● **Provided entries**:
┌──

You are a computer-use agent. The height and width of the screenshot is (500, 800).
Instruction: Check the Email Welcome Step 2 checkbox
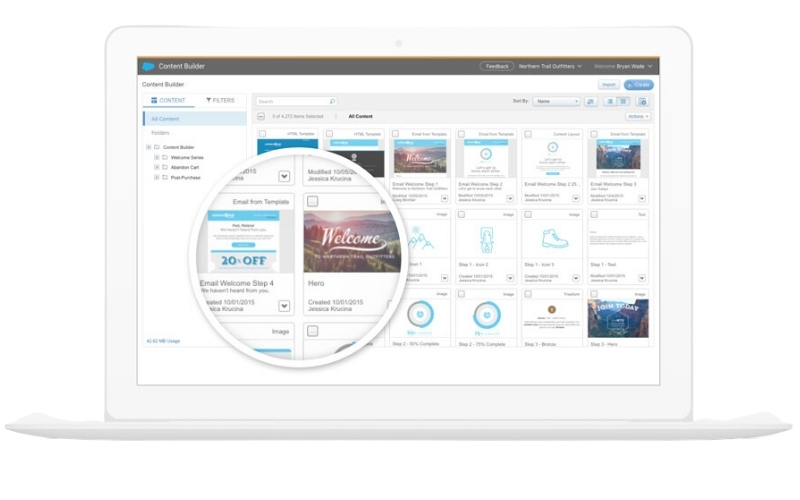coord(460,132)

└──
┌──

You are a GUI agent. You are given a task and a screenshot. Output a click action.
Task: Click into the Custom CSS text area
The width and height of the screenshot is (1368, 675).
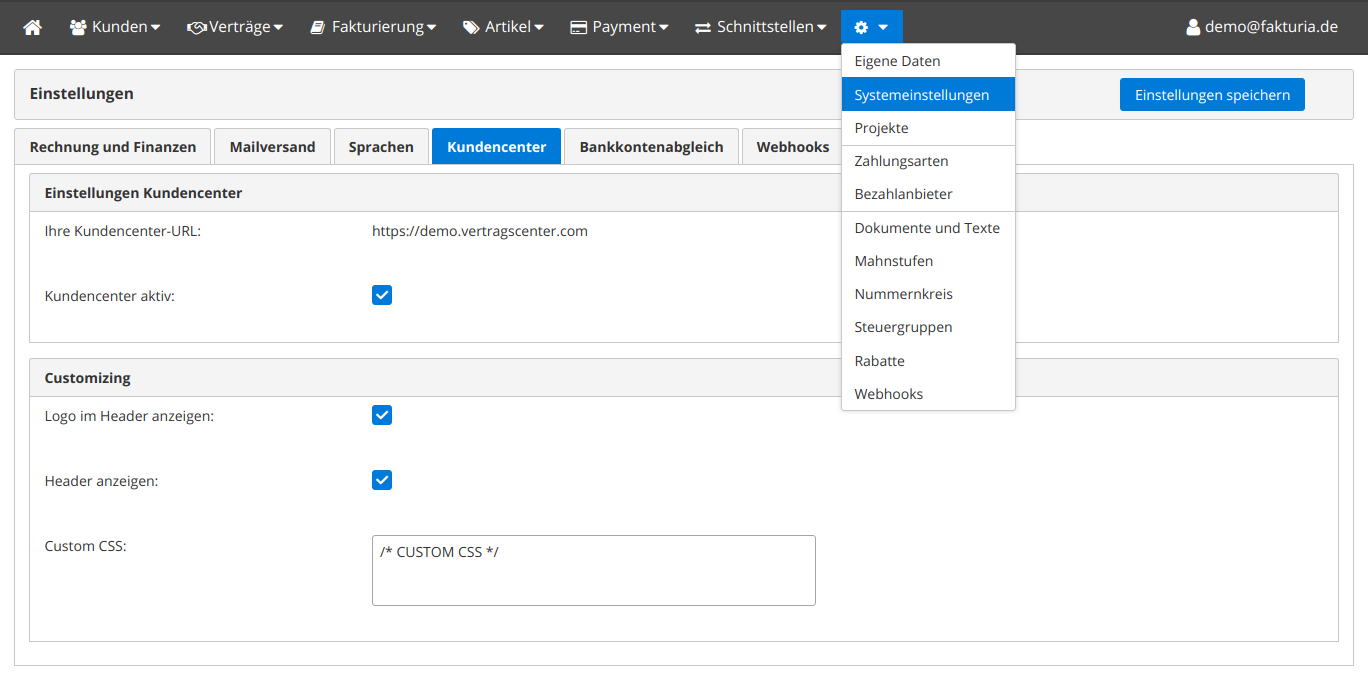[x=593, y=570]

└──

● **What you need to do**:
Check each line of the records for the word "agent" and extract those that contain it.

● **The completed task**:
You are a computer-use agent. The height and width of the screenshot is (500, 800).
You are a GUI agent. You are given a task and a screenshot. Output a click action.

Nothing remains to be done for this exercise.